Content starts
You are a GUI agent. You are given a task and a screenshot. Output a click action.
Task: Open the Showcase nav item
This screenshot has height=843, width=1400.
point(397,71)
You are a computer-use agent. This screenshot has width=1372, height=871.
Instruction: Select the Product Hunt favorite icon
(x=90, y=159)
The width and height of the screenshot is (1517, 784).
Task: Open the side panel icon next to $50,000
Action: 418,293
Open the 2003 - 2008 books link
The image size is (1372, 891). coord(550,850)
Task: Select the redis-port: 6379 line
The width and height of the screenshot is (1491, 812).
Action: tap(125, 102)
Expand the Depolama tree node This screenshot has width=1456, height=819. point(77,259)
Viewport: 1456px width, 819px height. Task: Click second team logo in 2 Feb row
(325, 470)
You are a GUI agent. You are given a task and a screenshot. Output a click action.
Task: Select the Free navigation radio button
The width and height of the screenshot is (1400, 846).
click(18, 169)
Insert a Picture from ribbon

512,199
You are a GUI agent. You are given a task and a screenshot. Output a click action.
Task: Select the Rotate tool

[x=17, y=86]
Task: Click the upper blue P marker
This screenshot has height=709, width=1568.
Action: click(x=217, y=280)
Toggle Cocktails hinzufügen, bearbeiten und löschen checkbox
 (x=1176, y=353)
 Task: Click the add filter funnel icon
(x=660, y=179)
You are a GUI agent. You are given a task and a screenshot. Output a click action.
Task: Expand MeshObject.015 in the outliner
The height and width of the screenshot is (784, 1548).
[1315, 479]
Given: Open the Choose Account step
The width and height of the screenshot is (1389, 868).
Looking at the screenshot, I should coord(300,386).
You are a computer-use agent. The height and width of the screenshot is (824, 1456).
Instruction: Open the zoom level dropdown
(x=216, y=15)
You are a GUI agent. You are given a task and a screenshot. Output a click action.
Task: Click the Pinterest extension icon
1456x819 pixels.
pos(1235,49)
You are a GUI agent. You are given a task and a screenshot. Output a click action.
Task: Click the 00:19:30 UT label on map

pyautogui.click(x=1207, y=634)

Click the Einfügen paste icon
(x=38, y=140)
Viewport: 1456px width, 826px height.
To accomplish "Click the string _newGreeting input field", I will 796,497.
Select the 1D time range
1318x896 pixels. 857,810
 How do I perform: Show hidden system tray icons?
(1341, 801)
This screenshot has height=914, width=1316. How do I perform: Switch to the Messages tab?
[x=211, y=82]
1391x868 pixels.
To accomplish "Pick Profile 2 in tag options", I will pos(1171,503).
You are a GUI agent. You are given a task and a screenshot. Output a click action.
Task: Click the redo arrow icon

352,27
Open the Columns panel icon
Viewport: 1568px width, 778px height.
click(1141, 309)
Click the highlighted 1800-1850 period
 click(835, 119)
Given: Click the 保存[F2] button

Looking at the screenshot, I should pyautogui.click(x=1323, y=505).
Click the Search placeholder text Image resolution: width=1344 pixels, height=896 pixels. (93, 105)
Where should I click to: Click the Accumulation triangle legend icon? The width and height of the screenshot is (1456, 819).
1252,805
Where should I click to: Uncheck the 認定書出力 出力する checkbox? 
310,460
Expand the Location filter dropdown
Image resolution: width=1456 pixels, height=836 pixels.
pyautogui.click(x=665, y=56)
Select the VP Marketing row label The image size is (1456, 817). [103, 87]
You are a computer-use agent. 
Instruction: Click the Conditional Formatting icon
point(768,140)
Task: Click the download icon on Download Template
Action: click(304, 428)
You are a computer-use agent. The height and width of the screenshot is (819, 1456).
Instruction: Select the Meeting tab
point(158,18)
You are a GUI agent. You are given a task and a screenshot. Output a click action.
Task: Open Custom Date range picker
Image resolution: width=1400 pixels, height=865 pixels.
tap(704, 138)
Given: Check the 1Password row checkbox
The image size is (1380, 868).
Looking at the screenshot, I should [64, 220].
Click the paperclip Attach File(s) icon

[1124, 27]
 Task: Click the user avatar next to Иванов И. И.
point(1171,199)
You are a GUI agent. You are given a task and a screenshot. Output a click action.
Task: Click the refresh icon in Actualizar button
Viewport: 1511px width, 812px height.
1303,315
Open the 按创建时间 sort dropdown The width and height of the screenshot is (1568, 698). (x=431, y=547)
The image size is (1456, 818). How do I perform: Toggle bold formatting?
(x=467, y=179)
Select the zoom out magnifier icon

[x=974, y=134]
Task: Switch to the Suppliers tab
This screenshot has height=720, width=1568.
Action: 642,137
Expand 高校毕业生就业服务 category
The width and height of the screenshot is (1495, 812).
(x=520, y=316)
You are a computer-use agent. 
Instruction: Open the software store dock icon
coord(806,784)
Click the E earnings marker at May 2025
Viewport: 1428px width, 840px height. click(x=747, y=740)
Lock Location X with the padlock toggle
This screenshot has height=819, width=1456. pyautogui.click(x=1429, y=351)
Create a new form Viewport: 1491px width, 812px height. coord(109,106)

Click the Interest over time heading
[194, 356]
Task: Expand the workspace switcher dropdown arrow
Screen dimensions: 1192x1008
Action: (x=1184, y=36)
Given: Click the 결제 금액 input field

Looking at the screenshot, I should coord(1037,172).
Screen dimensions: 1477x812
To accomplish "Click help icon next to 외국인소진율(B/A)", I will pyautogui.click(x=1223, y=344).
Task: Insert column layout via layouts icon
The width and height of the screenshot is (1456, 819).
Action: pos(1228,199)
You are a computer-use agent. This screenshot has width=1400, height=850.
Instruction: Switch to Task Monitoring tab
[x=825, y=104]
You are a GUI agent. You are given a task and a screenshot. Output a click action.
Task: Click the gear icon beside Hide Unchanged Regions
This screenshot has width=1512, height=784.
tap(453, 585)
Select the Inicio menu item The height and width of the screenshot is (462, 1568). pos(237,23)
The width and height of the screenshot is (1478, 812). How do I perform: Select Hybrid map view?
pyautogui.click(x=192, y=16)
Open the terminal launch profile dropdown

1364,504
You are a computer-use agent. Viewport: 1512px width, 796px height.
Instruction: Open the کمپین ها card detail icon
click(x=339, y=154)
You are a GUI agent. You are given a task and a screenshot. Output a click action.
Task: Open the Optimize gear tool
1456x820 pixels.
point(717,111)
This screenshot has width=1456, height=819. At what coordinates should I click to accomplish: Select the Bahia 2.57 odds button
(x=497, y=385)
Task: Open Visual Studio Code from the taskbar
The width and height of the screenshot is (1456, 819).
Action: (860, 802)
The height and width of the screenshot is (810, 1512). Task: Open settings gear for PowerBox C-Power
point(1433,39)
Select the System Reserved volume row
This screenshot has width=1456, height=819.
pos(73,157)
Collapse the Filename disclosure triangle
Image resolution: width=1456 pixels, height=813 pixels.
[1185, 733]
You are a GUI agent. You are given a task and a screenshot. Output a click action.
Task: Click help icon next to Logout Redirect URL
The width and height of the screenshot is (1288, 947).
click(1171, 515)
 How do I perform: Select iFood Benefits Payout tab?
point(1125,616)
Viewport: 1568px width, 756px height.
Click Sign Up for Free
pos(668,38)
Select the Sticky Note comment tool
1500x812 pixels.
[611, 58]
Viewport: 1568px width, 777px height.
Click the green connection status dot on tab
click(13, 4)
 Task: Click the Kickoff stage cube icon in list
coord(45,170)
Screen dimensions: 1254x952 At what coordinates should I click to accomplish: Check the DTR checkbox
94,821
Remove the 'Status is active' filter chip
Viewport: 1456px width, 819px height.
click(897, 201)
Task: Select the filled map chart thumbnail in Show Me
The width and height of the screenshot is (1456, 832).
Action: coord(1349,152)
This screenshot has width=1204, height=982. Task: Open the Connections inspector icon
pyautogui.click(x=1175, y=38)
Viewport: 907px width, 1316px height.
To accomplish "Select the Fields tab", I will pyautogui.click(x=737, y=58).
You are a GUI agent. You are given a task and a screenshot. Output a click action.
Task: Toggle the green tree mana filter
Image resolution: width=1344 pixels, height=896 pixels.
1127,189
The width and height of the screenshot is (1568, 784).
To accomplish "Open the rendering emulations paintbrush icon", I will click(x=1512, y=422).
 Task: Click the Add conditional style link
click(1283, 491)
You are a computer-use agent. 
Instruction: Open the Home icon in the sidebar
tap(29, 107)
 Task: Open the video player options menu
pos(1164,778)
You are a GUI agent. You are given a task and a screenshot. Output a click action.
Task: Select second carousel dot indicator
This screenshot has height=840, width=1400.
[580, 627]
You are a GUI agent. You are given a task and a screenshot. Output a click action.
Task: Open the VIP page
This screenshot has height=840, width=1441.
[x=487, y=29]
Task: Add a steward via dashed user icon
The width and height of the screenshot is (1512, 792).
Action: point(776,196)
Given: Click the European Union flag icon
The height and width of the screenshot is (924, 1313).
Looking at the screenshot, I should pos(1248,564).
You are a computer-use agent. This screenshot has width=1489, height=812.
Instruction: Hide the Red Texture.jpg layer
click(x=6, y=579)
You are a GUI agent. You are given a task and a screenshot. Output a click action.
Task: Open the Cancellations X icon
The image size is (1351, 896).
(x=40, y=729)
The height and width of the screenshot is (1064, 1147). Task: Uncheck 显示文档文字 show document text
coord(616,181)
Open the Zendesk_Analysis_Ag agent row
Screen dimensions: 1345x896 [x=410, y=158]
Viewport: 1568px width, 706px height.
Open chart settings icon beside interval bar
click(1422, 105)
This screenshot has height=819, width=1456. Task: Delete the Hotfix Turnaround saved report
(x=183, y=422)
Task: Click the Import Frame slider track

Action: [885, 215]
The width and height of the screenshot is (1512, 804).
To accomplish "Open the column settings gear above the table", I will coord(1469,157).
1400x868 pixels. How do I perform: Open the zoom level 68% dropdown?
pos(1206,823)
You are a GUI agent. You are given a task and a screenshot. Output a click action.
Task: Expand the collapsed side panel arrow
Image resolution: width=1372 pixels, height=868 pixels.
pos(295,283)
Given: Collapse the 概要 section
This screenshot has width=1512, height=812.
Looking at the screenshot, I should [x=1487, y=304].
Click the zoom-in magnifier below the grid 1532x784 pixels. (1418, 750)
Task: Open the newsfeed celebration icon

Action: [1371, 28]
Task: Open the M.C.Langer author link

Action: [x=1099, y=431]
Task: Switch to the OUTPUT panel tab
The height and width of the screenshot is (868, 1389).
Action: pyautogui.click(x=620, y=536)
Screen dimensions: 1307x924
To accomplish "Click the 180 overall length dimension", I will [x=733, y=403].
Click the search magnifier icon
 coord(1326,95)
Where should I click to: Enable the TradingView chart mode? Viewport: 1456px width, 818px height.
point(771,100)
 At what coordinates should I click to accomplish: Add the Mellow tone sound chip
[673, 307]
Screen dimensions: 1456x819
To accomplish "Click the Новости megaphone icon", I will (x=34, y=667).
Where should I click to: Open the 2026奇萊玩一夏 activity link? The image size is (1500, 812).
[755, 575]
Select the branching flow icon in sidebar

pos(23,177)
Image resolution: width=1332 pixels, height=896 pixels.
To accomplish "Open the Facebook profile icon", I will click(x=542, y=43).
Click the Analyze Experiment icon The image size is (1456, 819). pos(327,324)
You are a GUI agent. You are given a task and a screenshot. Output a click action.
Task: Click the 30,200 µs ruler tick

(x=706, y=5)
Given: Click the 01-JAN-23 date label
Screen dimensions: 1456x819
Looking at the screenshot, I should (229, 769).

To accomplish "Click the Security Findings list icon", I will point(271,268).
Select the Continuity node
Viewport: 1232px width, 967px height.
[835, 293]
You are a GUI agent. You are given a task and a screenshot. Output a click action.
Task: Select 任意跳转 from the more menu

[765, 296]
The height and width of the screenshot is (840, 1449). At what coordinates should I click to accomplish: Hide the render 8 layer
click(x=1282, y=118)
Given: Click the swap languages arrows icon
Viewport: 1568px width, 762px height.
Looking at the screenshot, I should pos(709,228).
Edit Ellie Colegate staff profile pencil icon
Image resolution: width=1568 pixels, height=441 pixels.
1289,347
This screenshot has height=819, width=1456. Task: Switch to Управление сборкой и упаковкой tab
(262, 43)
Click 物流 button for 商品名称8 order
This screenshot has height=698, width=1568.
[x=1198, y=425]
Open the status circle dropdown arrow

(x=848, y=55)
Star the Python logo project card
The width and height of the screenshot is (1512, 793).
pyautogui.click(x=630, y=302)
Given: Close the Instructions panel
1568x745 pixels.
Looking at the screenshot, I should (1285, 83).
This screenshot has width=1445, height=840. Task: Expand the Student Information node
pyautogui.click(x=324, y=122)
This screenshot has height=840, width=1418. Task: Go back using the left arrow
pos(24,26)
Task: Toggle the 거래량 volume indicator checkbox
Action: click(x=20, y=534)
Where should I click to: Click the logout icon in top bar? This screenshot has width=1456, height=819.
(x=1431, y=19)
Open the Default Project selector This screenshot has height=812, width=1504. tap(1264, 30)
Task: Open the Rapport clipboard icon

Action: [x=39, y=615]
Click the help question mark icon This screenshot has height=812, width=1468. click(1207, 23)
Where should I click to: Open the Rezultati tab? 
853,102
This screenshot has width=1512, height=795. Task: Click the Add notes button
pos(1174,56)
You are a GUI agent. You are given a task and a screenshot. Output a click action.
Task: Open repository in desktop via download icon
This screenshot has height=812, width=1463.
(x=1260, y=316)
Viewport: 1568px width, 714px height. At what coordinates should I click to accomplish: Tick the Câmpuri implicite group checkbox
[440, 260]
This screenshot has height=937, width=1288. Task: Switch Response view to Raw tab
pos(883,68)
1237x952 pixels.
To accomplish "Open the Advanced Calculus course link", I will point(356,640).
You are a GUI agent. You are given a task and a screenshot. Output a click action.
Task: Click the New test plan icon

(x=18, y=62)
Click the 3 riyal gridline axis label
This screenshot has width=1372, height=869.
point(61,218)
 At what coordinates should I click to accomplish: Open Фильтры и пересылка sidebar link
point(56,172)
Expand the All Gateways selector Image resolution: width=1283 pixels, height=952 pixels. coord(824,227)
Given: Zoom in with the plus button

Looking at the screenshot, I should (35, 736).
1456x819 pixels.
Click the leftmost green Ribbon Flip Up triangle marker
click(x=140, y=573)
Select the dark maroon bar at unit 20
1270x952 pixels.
Content ends
EXERCISE AIM: From the material above, please return each line containing "computer".

TASK RESPONSE:
You are a computer-use agent. This screenshot has width=1372, height=871.
You are a computer-use agent. The height and width of the screenshot is (824, 1456).
You are a computer-use agent. 
You are a computer-use agent. The height and width of the screenshot is (819, 1456).
You are a computer-use agent. 
You are a computer-use agent. This screenshot has width=1400, height=850.
You are a computer-use agent. Viewport: 1512px width, 796px height.
You are a computer-use agent. 
You are a computer-use agent. This screenshot has width=1489, height=812.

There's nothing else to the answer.